Coming from the .NET community, working for a fair sized "enterprise" dev team, and watching the hiring process has left me feeling that having certifications are, for the most part, a bad joke. Rookies parroting acronyms. Buzzword laden phrases that sound scripted by a cheesy corporate marketing department.

I do not discourage the idea of people striving to 'better' themselves and learn more. That's cool. The problem I do have is many people think a certification means the software developer is proficient. This perception is, of course, false. Only real experience demonstrates proficiency.

Daniel Berger said...

Is it worth it? No.

Unless I'm the one selling the tests at $100 a pop. Then it's totally worth it. For me.

- Dan

Anonymous said...

The best developers I know are uncertified in every language they use. The worst hacks I've met have a certifications list a mile long.

This is a bad, bad, bad idea.

Anonymous said...

I originally commented on this back in November 2005 on this thread..

And have since considered the Ruby certification to really contain little to no value.

I now consider programming something of an art form, especially with Ruby being as open as it is. The language alows significant creativity and a multitude of choices can be made for any single challenge.

That being said, would you give an artist a certification?
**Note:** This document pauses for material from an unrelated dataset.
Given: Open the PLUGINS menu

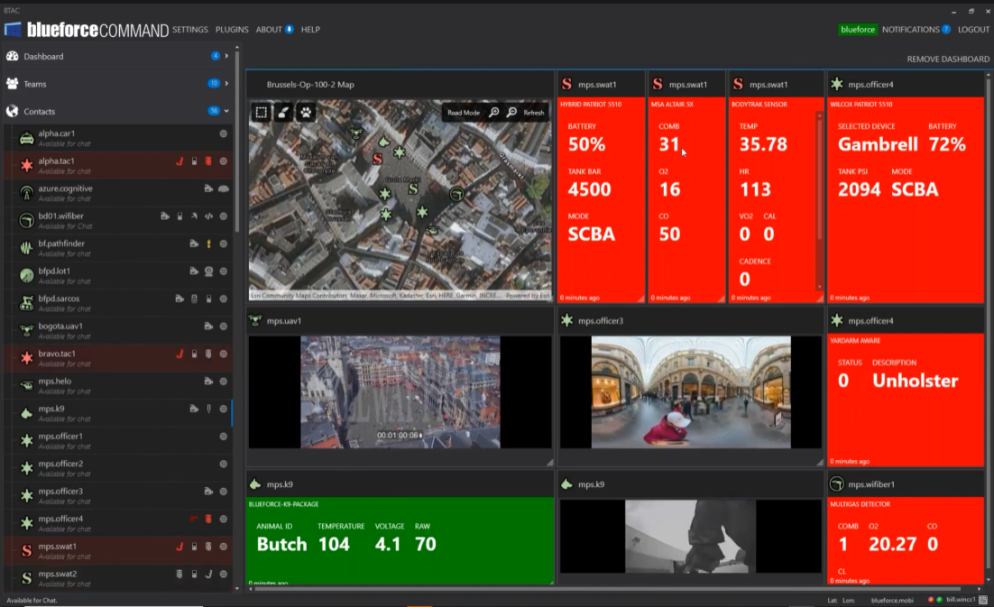Looking at the screenshot, I should coord(232,30).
How could you say that Picasso or Da Vinci were authentic artists?

What certification may hold some value towards, is knowing the basics. Being tested on all the elements of Ruby and even Rails if you are considering that path as well, may hold value.

When looking for new programmers it is nice to know they have had experience going through each of fundamental areas of the language and framework.
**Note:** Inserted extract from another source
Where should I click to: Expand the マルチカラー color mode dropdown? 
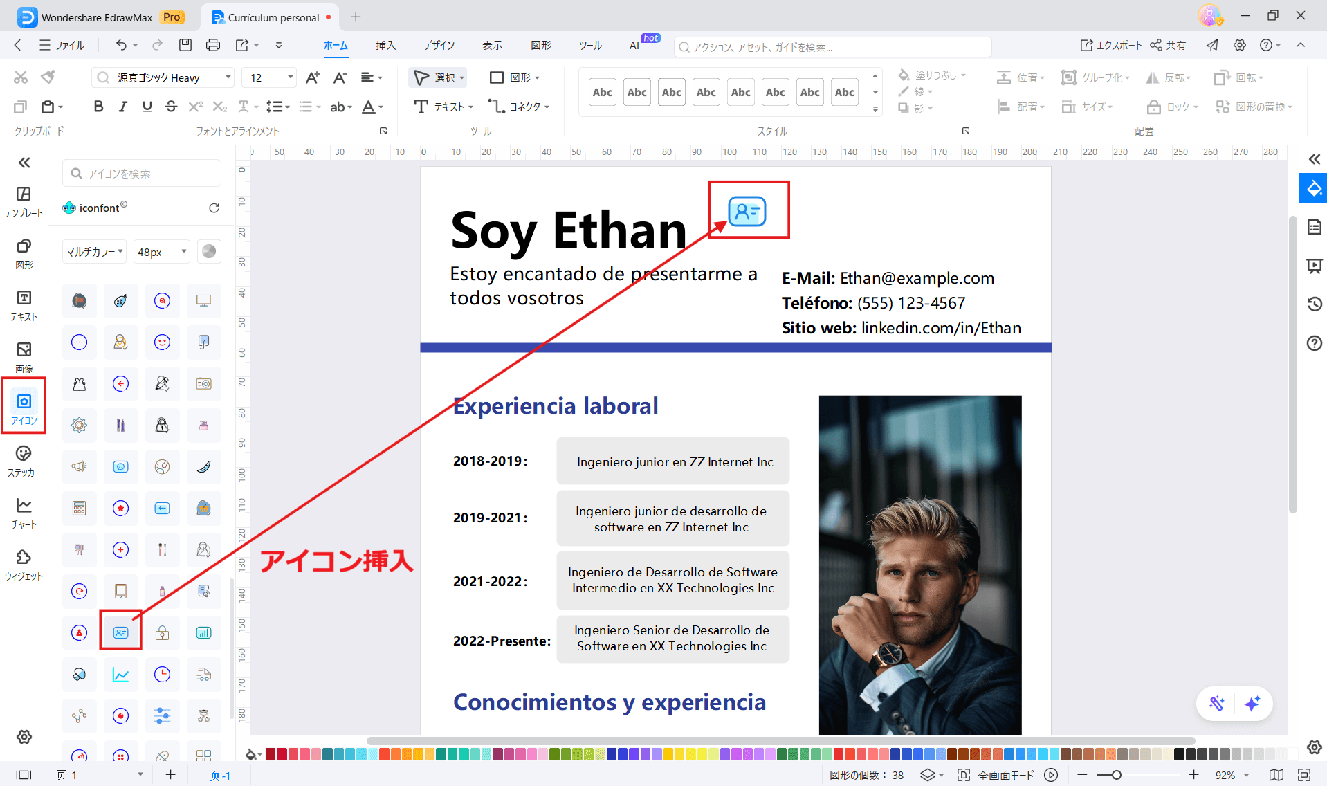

The truth is in, what value does it hold to prove that you have experience with all the elements? Can the tests measure your creativity? What about your insight or intuitive choices made when answering even the most simple questions?

If a test and certification were to be made, it should run like that of a masters degree. You pick a topic, create an open source project (as you had mentioned to contribute back), and you are manually graded by instructors on your execution. That provides certification.
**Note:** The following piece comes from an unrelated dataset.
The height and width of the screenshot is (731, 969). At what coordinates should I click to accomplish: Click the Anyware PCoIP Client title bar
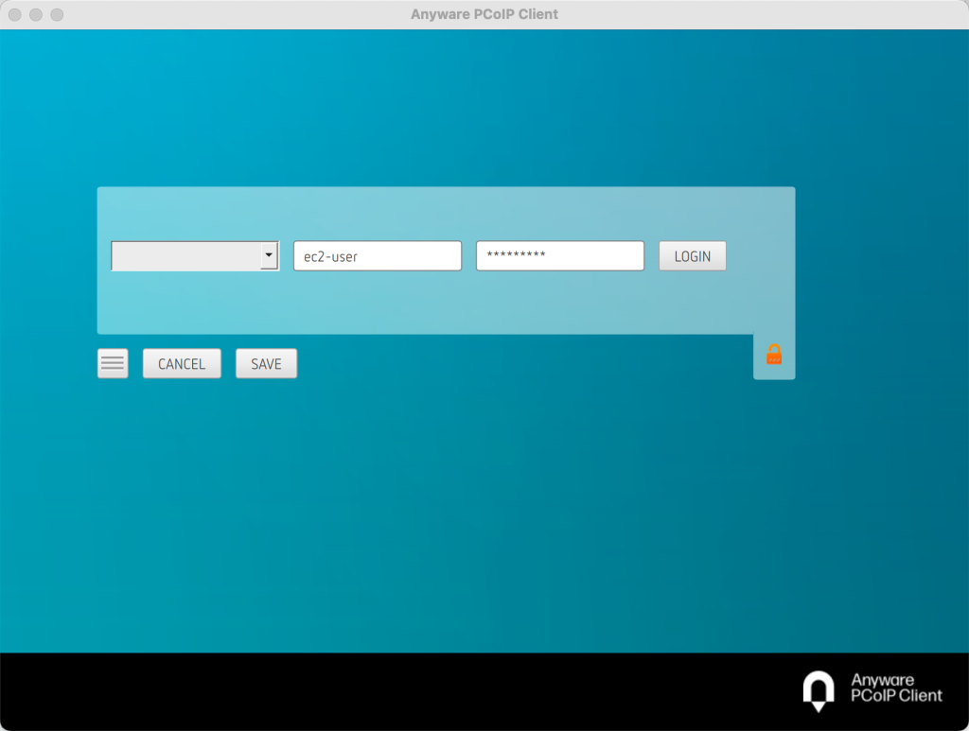(x=485, y=14)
Everything else should be considered simply education. Consider it a badge, saying you went through the course and you are still alive to say so.

Anonymous said...

Vote [NO], recognition(s) is far more better than certification(s).

Bjorn said...

"To be honest, I see zero value in most certification programs. When I was at BYU, we were all required to be Java certified, and I saw first hand what a joke that was. Like any test, people will study and cram and study and cram, and then take the test, and then pass, and then within days they will have forgotten 90% of what they learned."

Cramming is the worst way any human can study. It takes 24-28 hours for short term memory to be stored as long term memory in you brain, granted you understand what you learn, otherwise your brain will just shred the information, hence the 90% memory loss

BragBoy said...

@Bjorn : +1 !!!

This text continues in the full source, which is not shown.